--- SUPPLIED DATA Enclosed Below ---
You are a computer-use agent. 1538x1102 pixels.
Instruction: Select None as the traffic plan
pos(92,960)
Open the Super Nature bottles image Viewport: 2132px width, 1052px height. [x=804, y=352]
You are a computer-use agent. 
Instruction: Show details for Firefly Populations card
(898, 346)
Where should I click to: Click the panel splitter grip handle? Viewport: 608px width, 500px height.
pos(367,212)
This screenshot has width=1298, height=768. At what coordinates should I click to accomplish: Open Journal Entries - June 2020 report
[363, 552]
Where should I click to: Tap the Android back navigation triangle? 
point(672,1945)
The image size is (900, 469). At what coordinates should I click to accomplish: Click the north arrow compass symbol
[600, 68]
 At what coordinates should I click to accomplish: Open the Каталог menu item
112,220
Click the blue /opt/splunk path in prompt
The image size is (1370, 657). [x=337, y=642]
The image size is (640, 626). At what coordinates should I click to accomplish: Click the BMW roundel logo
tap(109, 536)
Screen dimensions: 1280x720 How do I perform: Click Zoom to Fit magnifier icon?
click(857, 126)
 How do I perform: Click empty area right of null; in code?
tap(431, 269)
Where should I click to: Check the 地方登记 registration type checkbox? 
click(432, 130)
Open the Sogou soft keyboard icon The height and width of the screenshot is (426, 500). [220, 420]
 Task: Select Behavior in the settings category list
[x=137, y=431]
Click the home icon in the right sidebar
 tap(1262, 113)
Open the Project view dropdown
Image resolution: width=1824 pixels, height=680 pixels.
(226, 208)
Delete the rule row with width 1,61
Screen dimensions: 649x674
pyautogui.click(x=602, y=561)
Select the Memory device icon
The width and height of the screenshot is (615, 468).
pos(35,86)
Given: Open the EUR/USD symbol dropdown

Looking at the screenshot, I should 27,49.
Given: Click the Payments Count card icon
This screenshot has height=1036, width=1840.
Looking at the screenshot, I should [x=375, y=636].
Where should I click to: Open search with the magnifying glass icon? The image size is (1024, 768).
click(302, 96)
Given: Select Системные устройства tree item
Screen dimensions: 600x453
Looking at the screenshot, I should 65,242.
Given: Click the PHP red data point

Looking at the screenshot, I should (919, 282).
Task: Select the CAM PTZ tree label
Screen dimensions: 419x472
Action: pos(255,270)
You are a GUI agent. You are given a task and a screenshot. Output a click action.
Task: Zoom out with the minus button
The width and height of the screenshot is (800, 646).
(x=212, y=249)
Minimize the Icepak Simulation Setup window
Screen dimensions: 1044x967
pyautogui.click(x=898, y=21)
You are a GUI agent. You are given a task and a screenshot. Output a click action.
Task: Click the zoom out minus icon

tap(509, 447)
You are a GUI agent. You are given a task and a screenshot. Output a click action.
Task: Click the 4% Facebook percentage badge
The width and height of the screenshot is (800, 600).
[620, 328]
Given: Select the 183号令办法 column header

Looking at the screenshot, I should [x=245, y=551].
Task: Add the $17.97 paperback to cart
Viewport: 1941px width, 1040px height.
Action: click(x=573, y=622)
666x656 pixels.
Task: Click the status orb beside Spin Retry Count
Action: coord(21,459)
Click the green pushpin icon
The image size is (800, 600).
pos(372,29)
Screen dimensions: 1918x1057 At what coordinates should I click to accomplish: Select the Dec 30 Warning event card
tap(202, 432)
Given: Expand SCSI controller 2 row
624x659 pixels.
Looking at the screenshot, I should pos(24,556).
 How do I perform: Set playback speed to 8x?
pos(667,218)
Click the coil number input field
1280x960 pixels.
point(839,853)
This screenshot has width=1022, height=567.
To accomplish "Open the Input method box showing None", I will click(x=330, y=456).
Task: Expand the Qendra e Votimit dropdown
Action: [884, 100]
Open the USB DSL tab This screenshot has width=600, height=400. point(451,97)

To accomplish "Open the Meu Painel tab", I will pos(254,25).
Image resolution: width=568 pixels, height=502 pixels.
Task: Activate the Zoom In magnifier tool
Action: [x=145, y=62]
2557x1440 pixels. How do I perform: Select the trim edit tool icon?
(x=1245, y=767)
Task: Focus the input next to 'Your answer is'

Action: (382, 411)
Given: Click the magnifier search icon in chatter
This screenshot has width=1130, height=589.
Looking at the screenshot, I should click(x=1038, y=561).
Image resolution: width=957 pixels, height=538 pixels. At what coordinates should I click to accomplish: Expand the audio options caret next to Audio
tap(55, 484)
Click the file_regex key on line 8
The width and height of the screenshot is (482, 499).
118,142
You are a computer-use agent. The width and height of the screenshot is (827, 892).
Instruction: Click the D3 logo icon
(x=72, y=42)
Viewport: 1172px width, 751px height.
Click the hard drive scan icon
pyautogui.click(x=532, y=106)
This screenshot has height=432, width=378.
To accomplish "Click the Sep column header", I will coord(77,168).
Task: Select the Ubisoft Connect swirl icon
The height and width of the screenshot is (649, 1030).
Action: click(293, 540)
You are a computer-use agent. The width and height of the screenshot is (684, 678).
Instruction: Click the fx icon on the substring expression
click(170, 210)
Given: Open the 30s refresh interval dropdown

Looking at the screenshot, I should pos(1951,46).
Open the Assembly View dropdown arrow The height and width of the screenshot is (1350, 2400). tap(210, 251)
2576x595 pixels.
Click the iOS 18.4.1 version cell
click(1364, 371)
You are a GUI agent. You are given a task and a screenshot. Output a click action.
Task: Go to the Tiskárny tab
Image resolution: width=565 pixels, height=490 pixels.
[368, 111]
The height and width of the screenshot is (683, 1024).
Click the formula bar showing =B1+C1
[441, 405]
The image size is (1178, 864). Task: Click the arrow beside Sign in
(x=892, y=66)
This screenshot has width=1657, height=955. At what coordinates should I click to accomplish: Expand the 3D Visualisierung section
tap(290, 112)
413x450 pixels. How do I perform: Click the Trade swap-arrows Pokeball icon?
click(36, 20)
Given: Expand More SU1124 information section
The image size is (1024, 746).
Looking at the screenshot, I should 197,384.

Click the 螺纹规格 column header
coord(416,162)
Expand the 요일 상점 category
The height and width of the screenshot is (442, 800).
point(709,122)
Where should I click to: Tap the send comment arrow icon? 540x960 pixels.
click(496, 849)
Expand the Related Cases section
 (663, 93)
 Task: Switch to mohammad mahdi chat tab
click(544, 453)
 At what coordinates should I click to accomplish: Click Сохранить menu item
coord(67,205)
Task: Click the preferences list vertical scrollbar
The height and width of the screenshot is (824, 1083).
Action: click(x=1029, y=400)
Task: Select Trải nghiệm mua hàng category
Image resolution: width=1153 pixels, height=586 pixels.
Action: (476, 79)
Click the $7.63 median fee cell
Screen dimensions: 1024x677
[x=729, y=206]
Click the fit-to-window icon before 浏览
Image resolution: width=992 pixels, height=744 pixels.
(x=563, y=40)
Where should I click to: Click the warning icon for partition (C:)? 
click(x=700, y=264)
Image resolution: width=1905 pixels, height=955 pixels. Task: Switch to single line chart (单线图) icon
--- End of Enclosed SUPPLIED DATA ---
The required result is an exact repeat of the records above from the line containing "Click the formula bar showing =B1+C1" to their final line.

Click the formula bar showing =B1+C1
[441, 405]
The image size is (1178, 864). Task: Click the arrow beside Sign in
(x=892, y=66)
This screenshot has width=1657, height=955. At what coordinates should I click to accomplish: Expand the 3D Visualisierung section
tap(290, 112)
413x450 pixels. How do I perform: Click the Trade swap-arrows Pokeball icon?
click(36, 20)
Given: Expand More SU1124 information section
The image size is (1024, 746).
Looking at the screenshot, I should 197,384.

Click the 螺纹规格 column header
coord(416,162)
Expand the 요일 상점 category
The height and width of the screenshot is (442, 800).
point(709,122)
Where should I click to: Tap the send comment arrow icon? 540x960 pixels.
click(496, 849)
Expand the Related Cases section
 (663, 93)
 Task: Switch to mohammad mahdi chat tab
click(544, 453)
 At what coordinates should I click to accomplish: Click Сохранить menu item
coord(67,205)
Task: Click the preferences list vertical scrollbar
The height and width of the screenshot is (824, 1083).
Action: click(x=1029, y=400)
Task: Select Trải nghiệm mua hàng category
Image resolution: width=1153 pixels, height=586 pixels.
Action: (476, 79)
Click the $7.63 median fee cell
Screen dimensions: 1024x677
[x=729, y=206]
Click the fit-to-window icon before 浏览
Image resolution: width=992 pixels, height=744 pixels.
(x=563, y=40)
Where should I click to: Click the warning icon for partition (C:)? 
click(x=700, y=264)
Image resolution: width=1905 pixels, height=955 pixels. Task: Switch to single line chart (单线图) icon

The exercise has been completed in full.